### PROBLEM DETAILS
In the listing below, find the line containing "Image resolution: width=450" and the line containing "Open the Naklejki premium icon". Repeat exactly those two lines and every line between them.
EXERCISE DATA START
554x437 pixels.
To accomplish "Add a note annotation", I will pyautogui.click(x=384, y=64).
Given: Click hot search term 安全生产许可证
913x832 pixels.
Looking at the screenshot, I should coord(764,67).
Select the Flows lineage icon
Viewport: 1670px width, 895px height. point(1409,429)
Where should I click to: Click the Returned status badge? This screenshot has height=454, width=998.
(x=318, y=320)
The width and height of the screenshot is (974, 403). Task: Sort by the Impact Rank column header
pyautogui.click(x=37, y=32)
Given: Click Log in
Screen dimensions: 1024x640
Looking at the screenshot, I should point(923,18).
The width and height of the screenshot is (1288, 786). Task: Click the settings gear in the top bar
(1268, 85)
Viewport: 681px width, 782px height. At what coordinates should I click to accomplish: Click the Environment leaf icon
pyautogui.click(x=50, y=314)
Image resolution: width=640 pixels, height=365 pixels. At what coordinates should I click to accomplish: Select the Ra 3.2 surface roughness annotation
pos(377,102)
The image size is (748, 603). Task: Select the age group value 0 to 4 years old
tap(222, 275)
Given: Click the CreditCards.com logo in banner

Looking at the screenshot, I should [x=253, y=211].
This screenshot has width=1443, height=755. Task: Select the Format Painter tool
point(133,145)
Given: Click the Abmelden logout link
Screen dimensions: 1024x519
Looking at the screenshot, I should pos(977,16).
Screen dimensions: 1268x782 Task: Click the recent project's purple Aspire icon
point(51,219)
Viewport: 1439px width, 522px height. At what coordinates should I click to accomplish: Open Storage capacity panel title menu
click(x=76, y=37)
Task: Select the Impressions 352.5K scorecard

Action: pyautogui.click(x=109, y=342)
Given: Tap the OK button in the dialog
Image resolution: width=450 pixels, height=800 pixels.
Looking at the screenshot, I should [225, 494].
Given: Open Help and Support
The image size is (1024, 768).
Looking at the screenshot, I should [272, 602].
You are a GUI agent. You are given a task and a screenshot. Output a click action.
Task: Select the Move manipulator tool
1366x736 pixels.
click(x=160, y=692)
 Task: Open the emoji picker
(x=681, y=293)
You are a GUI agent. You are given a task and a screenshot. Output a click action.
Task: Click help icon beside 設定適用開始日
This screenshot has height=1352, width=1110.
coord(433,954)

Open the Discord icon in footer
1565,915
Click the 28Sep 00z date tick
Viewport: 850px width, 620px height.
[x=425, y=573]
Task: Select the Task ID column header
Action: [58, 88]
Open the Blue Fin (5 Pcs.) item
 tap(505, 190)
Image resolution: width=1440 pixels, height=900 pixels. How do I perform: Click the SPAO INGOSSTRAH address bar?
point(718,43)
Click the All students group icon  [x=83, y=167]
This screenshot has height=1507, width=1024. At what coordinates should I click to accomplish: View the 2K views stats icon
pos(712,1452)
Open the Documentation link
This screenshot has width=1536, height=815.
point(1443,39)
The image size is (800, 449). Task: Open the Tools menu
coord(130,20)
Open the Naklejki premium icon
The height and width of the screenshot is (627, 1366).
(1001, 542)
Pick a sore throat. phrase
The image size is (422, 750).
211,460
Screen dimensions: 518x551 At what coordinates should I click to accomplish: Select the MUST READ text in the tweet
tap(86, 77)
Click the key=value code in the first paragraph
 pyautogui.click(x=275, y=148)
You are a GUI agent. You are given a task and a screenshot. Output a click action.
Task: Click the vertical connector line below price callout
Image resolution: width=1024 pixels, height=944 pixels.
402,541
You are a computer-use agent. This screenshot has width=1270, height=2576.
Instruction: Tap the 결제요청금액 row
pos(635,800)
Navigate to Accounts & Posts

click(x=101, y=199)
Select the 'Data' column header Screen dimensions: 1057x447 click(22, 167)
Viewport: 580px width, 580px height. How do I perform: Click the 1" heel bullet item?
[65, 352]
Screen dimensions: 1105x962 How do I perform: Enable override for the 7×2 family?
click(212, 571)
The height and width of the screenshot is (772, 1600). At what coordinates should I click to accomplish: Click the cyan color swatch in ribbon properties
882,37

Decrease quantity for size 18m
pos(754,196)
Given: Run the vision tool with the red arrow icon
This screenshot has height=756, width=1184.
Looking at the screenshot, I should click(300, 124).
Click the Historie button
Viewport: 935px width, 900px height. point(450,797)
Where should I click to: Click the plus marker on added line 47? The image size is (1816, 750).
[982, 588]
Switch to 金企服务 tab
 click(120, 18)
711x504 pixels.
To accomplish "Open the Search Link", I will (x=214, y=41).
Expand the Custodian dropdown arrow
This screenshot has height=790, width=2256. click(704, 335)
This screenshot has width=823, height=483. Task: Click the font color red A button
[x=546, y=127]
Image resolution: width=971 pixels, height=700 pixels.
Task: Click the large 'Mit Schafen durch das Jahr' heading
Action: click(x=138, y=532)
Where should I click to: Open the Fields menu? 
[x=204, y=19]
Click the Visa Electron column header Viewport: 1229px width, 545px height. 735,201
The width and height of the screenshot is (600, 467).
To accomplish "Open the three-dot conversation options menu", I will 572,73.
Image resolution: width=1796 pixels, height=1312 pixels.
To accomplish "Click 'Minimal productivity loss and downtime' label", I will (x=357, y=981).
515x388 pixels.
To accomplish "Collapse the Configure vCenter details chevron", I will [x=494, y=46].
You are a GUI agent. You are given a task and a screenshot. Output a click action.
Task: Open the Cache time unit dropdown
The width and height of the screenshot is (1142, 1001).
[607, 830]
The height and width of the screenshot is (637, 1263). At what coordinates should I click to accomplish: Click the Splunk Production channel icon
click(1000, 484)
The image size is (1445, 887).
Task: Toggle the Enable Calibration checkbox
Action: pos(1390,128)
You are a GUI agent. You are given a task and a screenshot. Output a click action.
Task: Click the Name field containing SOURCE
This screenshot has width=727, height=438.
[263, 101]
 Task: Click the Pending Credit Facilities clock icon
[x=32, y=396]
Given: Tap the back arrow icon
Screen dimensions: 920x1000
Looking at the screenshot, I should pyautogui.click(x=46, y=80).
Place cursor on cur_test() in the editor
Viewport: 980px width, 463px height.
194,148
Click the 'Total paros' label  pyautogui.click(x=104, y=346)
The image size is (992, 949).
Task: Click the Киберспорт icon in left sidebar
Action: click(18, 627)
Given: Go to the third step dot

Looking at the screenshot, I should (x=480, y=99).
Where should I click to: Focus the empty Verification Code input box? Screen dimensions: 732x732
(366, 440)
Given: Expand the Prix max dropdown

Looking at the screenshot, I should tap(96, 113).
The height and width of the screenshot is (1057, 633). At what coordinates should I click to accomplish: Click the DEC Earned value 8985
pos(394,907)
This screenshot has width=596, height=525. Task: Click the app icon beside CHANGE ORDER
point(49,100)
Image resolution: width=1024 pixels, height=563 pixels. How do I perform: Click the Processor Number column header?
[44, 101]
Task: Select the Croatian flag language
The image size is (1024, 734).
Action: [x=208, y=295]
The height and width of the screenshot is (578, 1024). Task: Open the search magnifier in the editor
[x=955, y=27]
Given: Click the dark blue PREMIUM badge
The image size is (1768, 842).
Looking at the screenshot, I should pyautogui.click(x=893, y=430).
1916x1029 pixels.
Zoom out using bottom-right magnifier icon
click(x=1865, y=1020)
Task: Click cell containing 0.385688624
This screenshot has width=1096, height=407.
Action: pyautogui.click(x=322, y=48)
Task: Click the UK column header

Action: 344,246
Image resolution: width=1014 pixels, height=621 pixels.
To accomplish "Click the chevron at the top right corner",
EXERCISE DATA END
### RESULT FOR THIS EXERCISE
Image resolution: width=450 pixels, height=800 pixels.
Looking at the screenshot, I should [225, 494].
Given: Open Help and Support
The image size is (1024, 768).
Looking at the screenshot, I should [272, 602].
You are a GUI agent. You are given a task and a screenshot. Output a click action.
Task: Select the Move manipulator tool
1366x736 pixels.
click(x=160, y=692)
 Task: Open the emoji picker
(x=681, y=293)
You are a GUI agent. You are given a task and a screenshot. Output a click action.
Task: Click help icon beside 設定適用開始日
This screenshot has height=1352, width=1110.
coord(433,954)

Open the Discord icon in footer
1565,915
Click the 28Sep 00z date tick
Viewport: 850px width, 620px height.
[x=425, y=573]
Task: Select the Task ID column header
Action: [58, 88]
Open the Blue Fin (5 Pcs.) item
 tap(505, 190)
Image resolution: width=1440 pixels, height=900 pixels. How do I perform: Click the SPAO INGOSSTRAH address bar?
point(718,43)
Click the All students group icon  [x=83, y=167]
This screenshot has height=1507, width=1024. At what coordinates should I click to accomplish: View the 2K views stats icon
pos(712,1452)
Open the Documentation link
This screenshot has width=1536, height=815.
point(1443,39)
The image size is (800, 449). Task: Open the Tools menu
coord(130,20)
Open the Naklejki premium icon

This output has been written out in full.